Early sharp waves (eSPWs) are the earliest network activity observed in the developing rodent hippocampus. In neonates, eSPWs lack high frequency oscillations, called ripples, characteristic of adult SPWs (Leinekugel et al., 2002). Using silicon probes electrodes to record neuronal activity in deep and superficial layers of neonatal medial entorhinal cortex (MEC), Shipkov et al. found that eSPWs are primarily driven by layer 2/3 inputs of the MEC, triggered, via sensory feedback, by myoclonic movements. These findings contrast previous results from adult animals, showing that SPWs originating from the hippocampus spread to the entorhinal cortex, thus contributing to memory consolidation.

Recent studies highlighted the physiological role of the ventromedial nucleus of hypothalamus (VMH) in controlling energy and glucose homeostasis (Choi et al., 2013). Using a previously generated BAC transgenic line expressing Cre recombinase under cholecystokinin (CCK) promoter and pharmacological tools, Eftychidis et al. investigated the role of CCK containing neurons, highly expressed in VMH, in regulating food intake, body weight and glucose homeostasis. They found that silencing CCK neurons with DREADDS, or removing them with diphtheria toxin, resulted in increased feeding behavior. Therefore, this approach unveiled new potential targets for obesity treatment.

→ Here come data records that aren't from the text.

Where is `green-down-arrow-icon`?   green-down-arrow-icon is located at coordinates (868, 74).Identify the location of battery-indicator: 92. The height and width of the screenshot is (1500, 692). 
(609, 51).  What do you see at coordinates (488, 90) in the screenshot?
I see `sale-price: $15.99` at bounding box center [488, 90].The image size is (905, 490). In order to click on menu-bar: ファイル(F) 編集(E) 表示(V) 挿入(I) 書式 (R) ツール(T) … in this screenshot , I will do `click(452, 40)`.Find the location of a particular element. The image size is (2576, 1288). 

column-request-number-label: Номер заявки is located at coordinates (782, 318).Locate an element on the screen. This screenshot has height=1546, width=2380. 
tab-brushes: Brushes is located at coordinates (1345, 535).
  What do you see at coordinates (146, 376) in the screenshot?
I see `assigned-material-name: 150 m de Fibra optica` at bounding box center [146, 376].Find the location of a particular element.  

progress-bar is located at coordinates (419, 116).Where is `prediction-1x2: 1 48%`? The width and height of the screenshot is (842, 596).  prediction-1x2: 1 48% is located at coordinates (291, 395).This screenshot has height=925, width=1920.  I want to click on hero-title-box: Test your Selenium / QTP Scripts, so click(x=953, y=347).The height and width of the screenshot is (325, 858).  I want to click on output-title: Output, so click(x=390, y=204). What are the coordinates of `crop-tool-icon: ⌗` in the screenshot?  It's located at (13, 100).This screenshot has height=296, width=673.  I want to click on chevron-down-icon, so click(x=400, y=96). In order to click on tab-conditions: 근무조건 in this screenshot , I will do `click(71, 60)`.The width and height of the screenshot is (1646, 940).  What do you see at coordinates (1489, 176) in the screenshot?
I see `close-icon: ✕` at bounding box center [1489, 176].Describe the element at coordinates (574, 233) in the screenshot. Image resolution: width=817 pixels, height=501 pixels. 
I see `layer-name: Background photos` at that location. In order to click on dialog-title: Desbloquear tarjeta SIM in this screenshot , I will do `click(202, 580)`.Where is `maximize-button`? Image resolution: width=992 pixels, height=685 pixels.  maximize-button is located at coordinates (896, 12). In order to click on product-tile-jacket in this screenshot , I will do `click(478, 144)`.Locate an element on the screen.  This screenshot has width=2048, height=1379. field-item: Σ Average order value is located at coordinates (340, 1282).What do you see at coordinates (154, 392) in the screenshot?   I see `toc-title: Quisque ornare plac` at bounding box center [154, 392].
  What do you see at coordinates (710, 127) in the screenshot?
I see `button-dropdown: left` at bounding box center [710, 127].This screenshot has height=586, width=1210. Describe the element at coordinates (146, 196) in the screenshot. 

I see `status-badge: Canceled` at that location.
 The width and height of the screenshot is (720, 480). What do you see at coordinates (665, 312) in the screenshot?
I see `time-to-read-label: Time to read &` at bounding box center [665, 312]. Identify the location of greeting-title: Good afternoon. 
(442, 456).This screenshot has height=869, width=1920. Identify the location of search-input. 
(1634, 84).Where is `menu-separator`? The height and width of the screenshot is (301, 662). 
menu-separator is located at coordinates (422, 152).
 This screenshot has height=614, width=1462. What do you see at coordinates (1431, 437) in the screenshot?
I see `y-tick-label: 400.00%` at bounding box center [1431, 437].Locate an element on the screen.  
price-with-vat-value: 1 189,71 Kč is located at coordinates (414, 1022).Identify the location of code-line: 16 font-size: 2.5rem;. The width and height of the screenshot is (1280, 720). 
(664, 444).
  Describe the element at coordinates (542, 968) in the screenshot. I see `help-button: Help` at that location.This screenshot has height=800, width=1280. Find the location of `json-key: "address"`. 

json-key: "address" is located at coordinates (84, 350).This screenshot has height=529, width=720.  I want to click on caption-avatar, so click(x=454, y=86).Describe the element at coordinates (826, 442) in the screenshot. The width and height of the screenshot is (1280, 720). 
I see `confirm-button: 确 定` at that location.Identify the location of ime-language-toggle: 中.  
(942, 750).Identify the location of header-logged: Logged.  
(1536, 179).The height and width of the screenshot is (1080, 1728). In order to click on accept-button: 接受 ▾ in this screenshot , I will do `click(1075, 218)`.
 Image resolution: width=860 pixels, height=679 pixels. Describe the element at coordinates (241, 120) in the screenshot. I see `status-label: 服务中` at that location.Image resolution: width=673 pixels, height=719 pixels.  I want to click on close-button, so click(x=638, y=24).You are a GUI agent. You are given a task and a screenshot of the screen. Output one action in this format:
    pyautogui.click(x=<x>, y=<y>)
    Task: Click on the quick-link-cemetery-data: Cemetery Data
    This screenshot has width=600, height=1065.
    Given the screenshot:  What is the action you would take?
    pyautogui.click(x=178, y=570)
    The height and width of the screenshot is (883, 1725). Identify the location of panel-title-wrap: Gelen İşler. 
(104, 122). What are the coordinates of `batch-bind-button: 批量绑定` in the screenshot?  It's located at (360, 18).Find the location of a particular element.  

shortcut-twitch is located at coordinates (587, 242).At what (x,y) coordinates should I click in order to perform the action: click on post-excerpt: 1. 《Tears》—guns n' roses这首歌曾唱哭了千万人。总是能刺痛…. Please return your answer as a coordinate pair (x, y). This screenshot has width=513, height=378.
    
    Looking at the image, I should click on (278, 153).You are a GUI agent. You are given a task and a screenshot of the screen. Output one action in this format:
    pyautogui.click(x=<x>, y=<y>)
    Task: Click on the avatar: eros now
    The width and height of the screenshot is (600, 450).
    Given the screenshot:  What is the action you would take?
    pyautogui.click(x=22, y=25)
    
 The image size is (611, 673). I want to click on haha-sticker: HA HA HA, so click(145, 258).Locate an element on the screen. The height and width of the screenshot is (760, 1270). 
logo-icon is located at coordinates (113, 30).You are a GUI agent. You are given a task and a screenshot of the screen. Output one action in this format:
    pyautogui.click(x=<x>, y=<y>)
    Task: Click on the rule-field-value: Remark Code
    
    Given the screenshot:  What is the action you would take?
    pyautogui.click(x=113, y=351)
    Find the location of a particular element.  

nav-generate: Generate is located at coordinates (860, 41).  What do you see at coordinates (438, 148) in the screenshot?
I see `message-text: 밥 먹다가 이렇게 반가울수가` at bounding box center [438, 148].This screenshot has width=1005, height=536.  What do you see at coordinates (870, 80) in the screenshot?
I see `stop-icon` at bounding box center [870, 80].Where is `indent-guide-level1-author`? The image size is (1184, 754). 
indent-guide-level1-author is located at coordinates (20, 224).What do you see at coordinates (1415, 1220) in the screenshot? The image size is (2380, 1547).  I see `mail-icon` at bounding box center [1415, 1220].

Finally, Girasole et al. used a nanomotion sensor to monitor, at micro and nanoscale level, the interaction-dependent movements between two clusters of neuroblastoma cells, one of which was growing on a neuro-mechanical oscillator suspended a few hundreds of microns from a Petri dish containing the other. The study reports that cell movements in one compartment are able to influence the other one, located hundreds of microns away. These bidirectional interactions occur via acoustic fields produced by vibrations of neuroblastoma cells movements, which, in this way, play a crucial role in cell/cell communication processes.

We thank all those who have contributed to the realization of this Research Topic. We hope that this work will stimulate further studies on new advances in the rapidly growing field of Cellular Neuroscience.